James McNeill Whistler (1834-1903), The Traghetto, No. 2, circa 1881, etching and drypoint,  9 ½  x 11 7/8 inches (sheet)

 

Many American artists explored printmaking as part of their artistic practice.  James McNeill Whistler created 490 etchings over the course of his career, using figural subjects as well as sites in London, Venice, Brussels, and Amsterdam as his sources.  Mary Cassatt and Frederick Childe Hassam created etchings, and in the case of the former, also aquatints, that delved further into their chosen subject matter. 

 

Most of the Ashcan artists such as Ernest Lawson, Arthur B. Davies, and Everett Shinn made prints, but with the exception of John Sloan, only handfuls.
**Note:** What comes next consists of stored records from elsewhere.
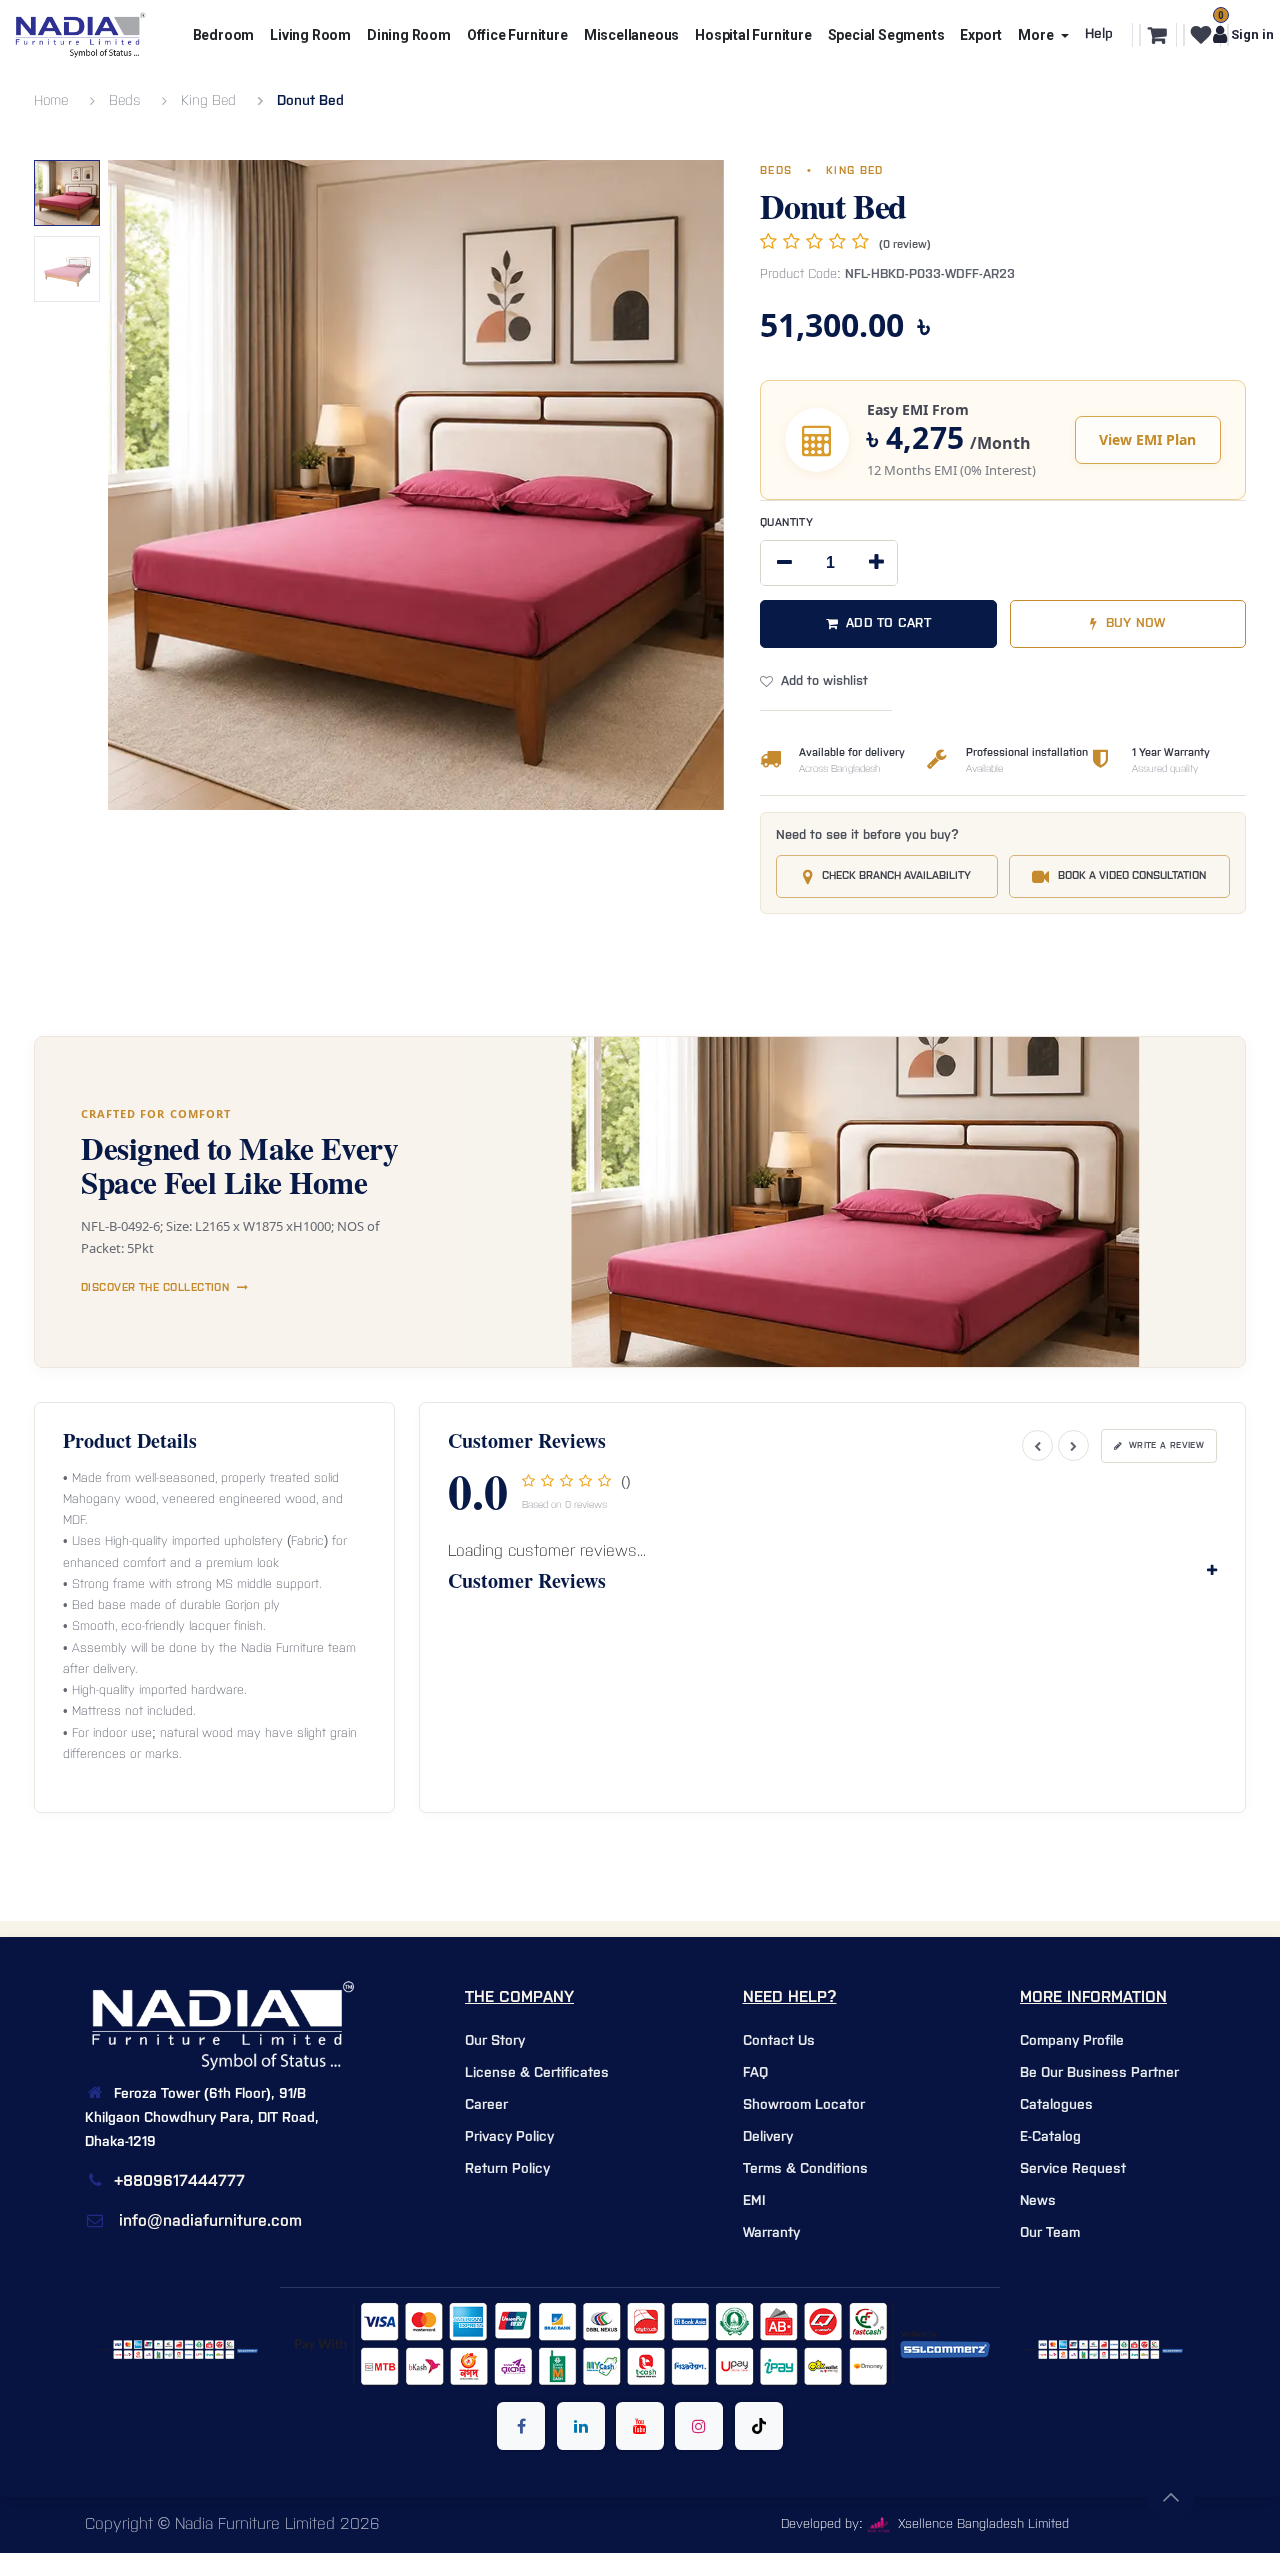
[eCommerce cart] (1155, 35)
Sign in (1248, 34)
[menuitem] (224, 35)
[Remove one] (784, 563)
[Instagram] (699, 2426)
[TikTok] (759, 2426)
Sloan produced etchings of New York City life, both public and private, while Reginald Marsh’s etchings show life on the boardwalk of Coney Island or in the bowels of the Bowery. Maurice Prendergast’s monotypes were more specialized, featuring single female figures elaborately dressed or the leisure scenes in the park or along the shore.  George Bellows made lithographs of family members and local scenes, but is best known for his famous series of 16 boxing prints based upon his paintings of this subject matter.

 

Regionalist artists Thomas Hart Benton, John Steuart Curry, and Grant Wood also included printmaking as a significant part of their oeuvre.  Usually lithographs, their subjects relate to corresponding paintings.  Edward Hopper made etchings from 1915-1923 that feature outdoor and indoor New York City scenes; his early prints are more illustrational in nature, while his later ones are richly printed with chiaroscuro and have narratives.   Modernists such as John Marin made etchings; in his case, mostly of New York City and European urban subjects.  Marsden Hartley made lithographs of still lifes and landscapes, while Stuart Davis made lithographs of his earlier work and in the 1950s, colored screenprints of his paintings.